Figure 4. HIV-1 sequence polymorphisms in Gag-RM9 are CD8⁺ T-cell escape mutations associated with loss of immune control.

(A) HLA-B*42:01⁺ (red) and HLA-B*42:01^- (green) associations with mutations in Gag-RM9 (departure from wildtype). Significance was determined using Fisher's exact test. (B) Viral load set-points and (C) CD4⁺ T-cell counts in HLA-B*42:01⁺ (red) and HLA-B*42:01^- (green) individuals carrying either wildtype Gag-RM9 (RPGGKKHYM) or any mutation in this epitope.
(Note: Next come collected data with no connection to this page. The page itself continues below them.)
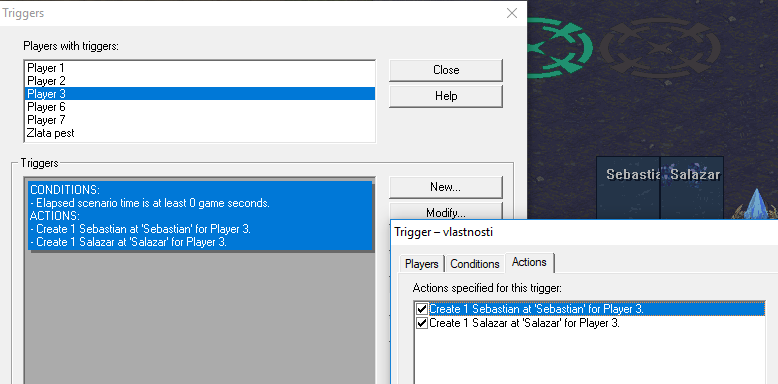Select the Salazar location box on map
The image size is (778, 384).
pos(692,188)
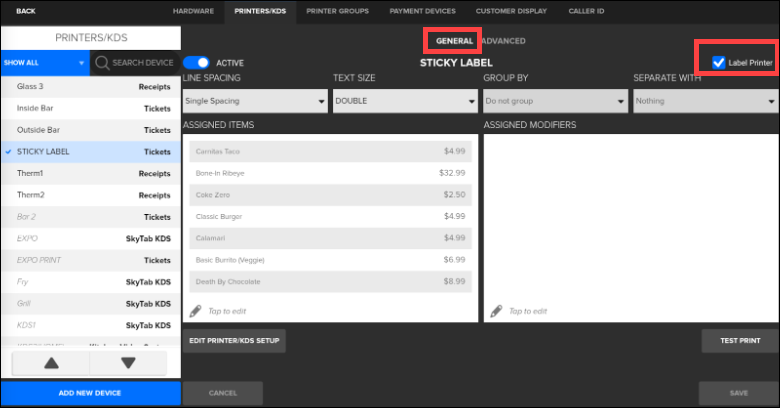Click the pencil icon under Assigned Items
780x408 pixels.
195,311
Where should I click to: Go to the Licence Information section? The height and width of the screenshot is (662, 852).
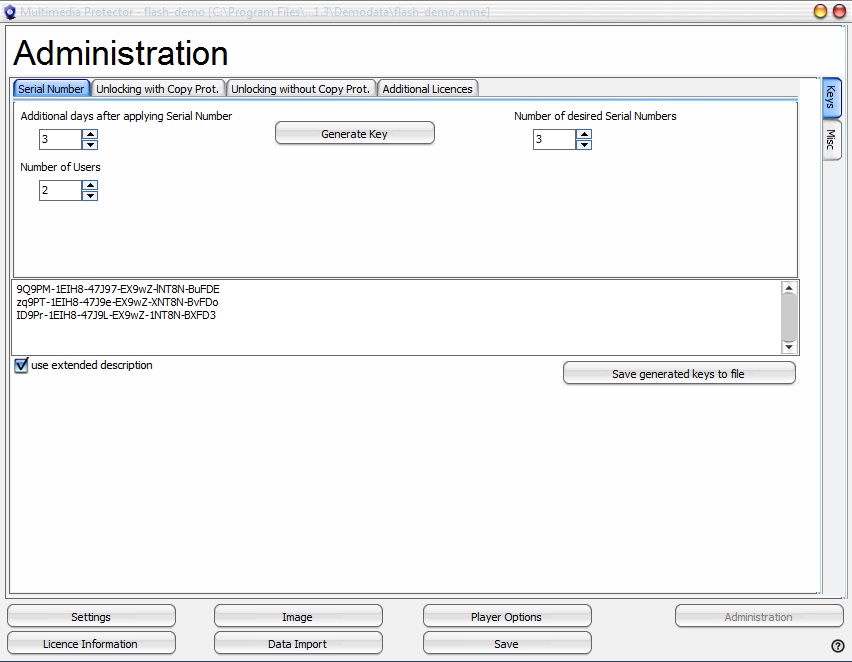pos(91,644)
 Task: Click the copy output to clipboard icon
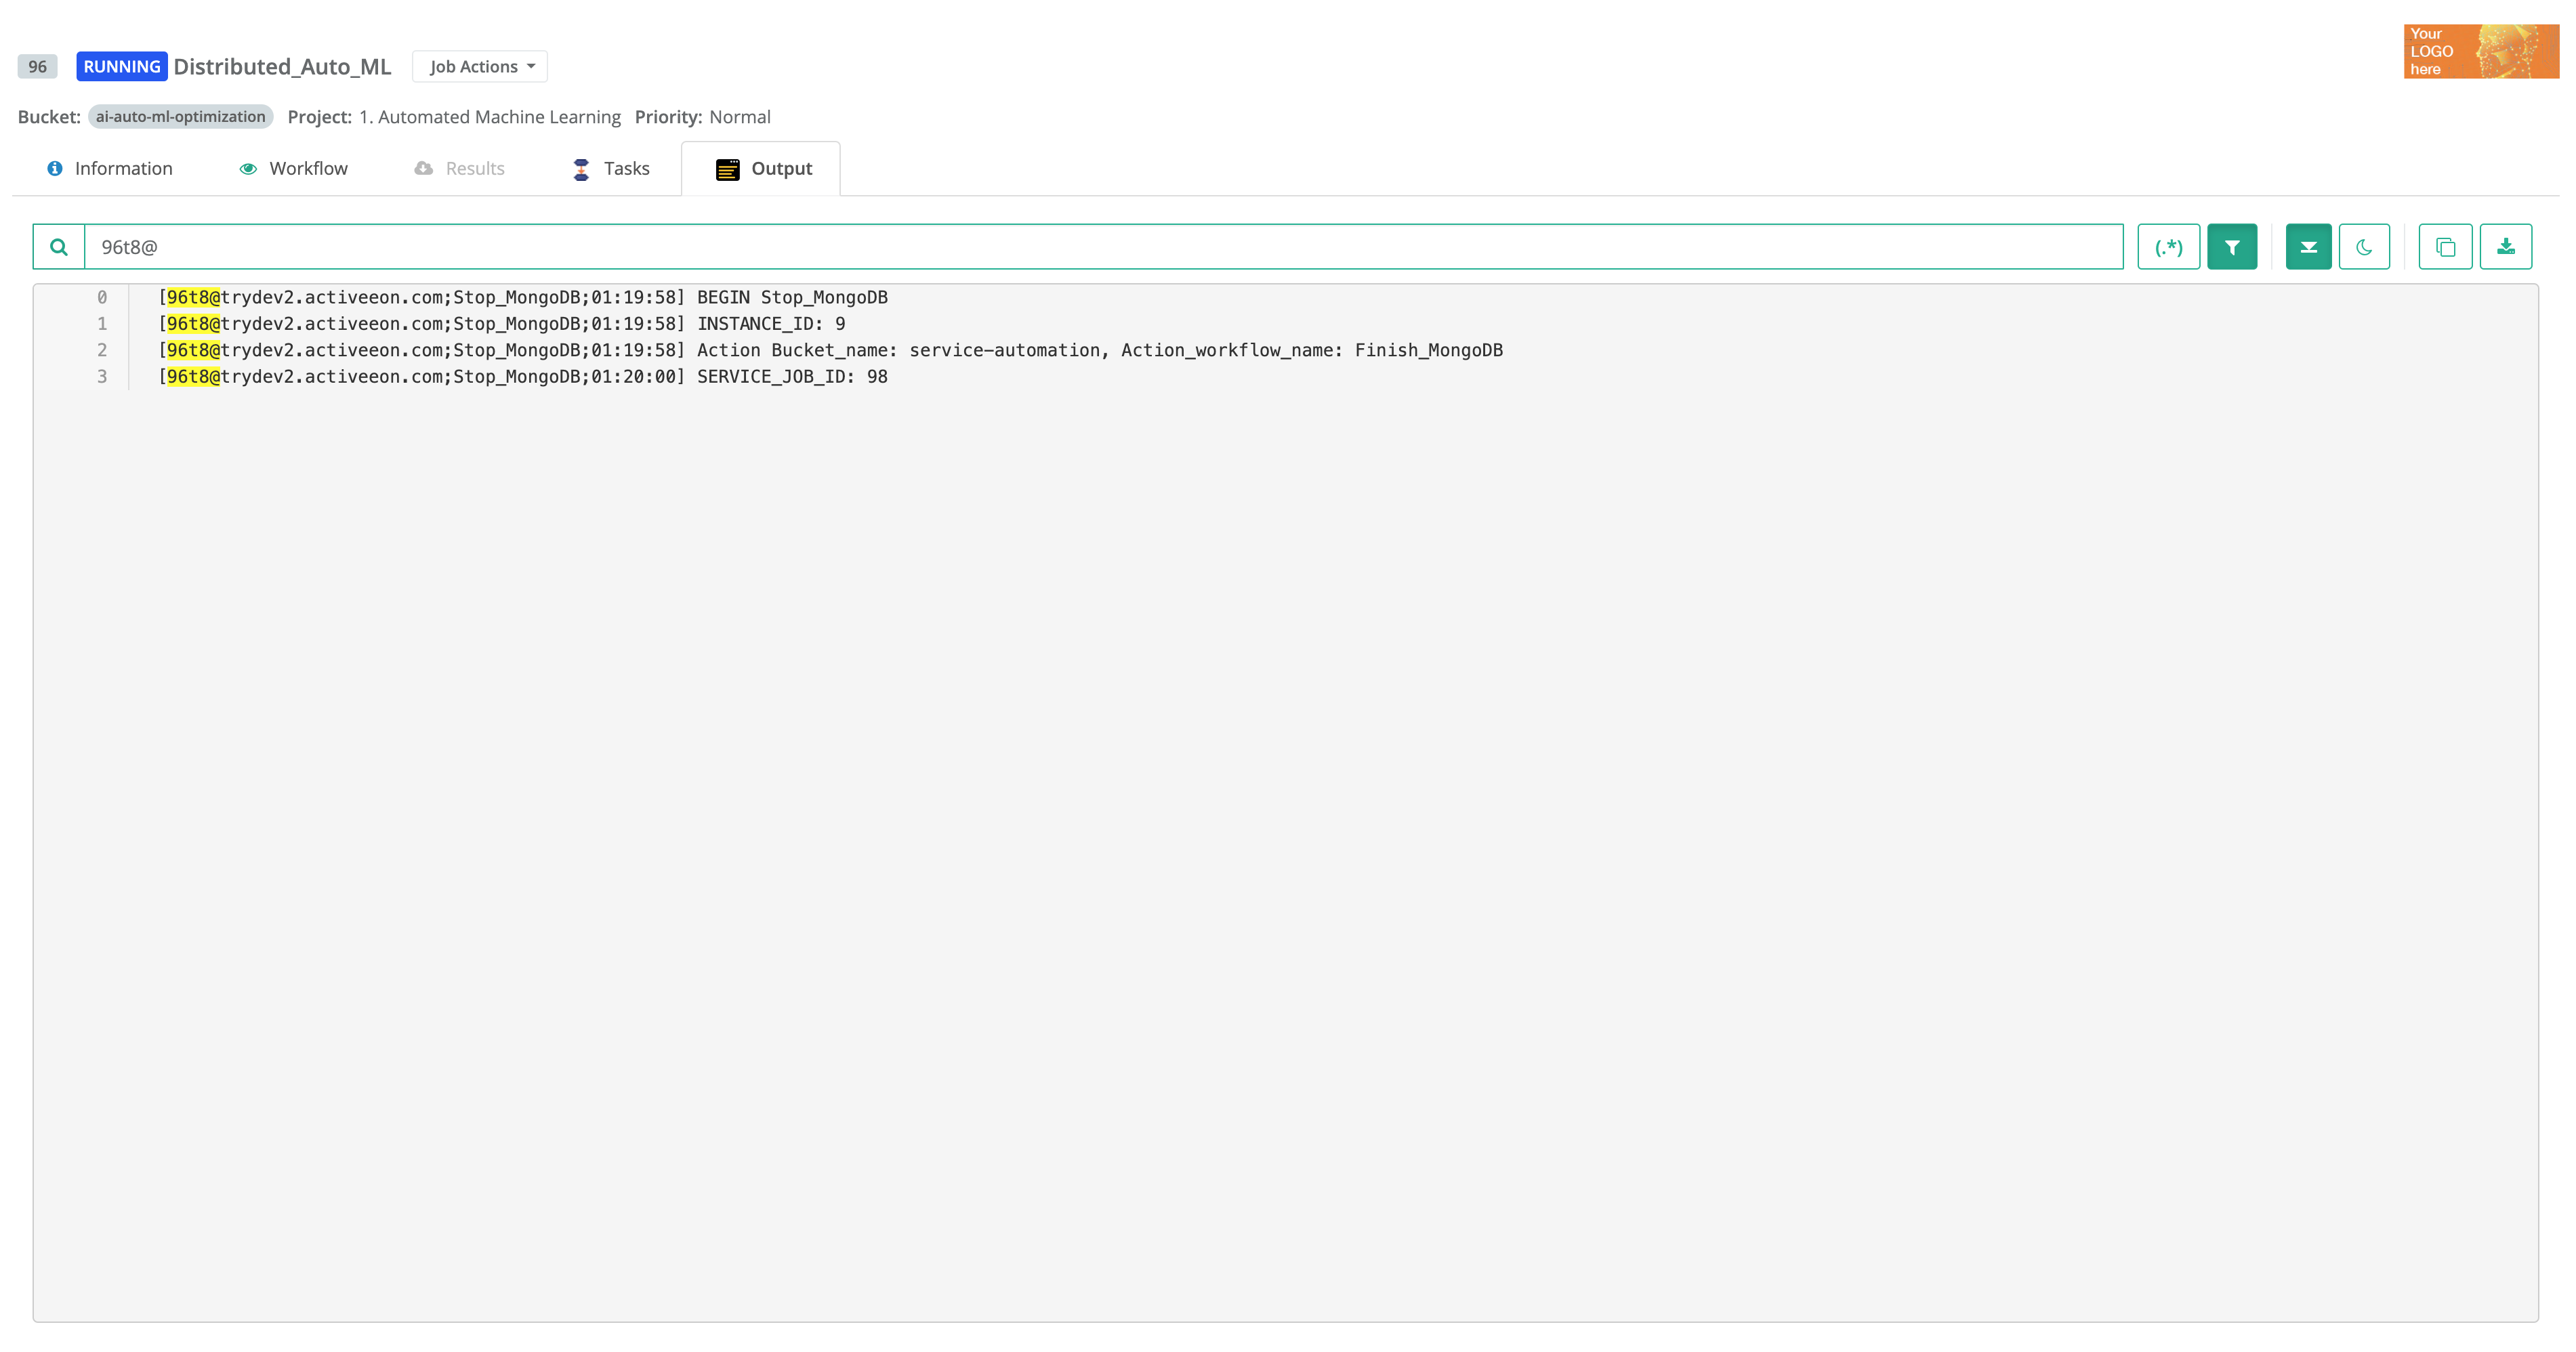point(2447,245)
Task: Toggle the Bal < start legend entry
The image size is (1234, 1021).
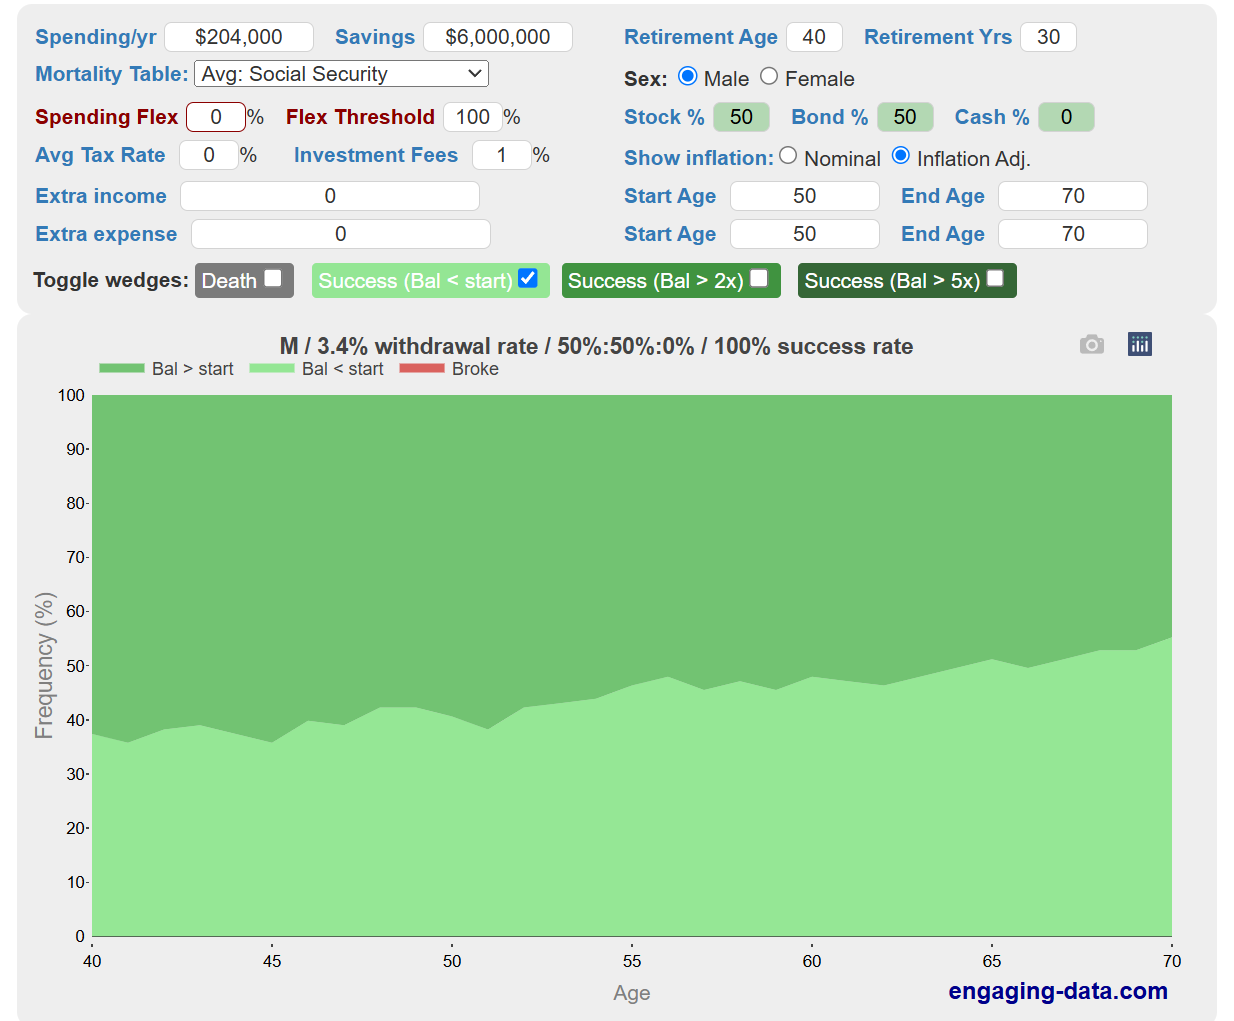Action: [x=316, y=369]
The x-axis indicates the number of sequences analyzed in each case. (D) Viral load set-points in 60 HLA-B*42:01⁺ individuals carrying either wildype Gag-RM9 or any mutation in this epitope stratified for responder (crossed boxes) or non-responder (open boxes) status. (E) Impact of the commonly selected H28R, M30R and M30K variants on CD8⁺ T-cell recognition in IFNγ ELISpot assays. Data from subject R019 (A*02:01/30:01, B*35:01/42:01, Cw*16:01/17:01) are shown. (F) HLA-B*42:01 binding affinities and half-lives (stability) for the peptides shown in (E). In (B-D), horizontal bars indicate median values presented by 25^th percentile boxes and ranges (standard deviation); significance was determined using the Mann-Whitney U-test.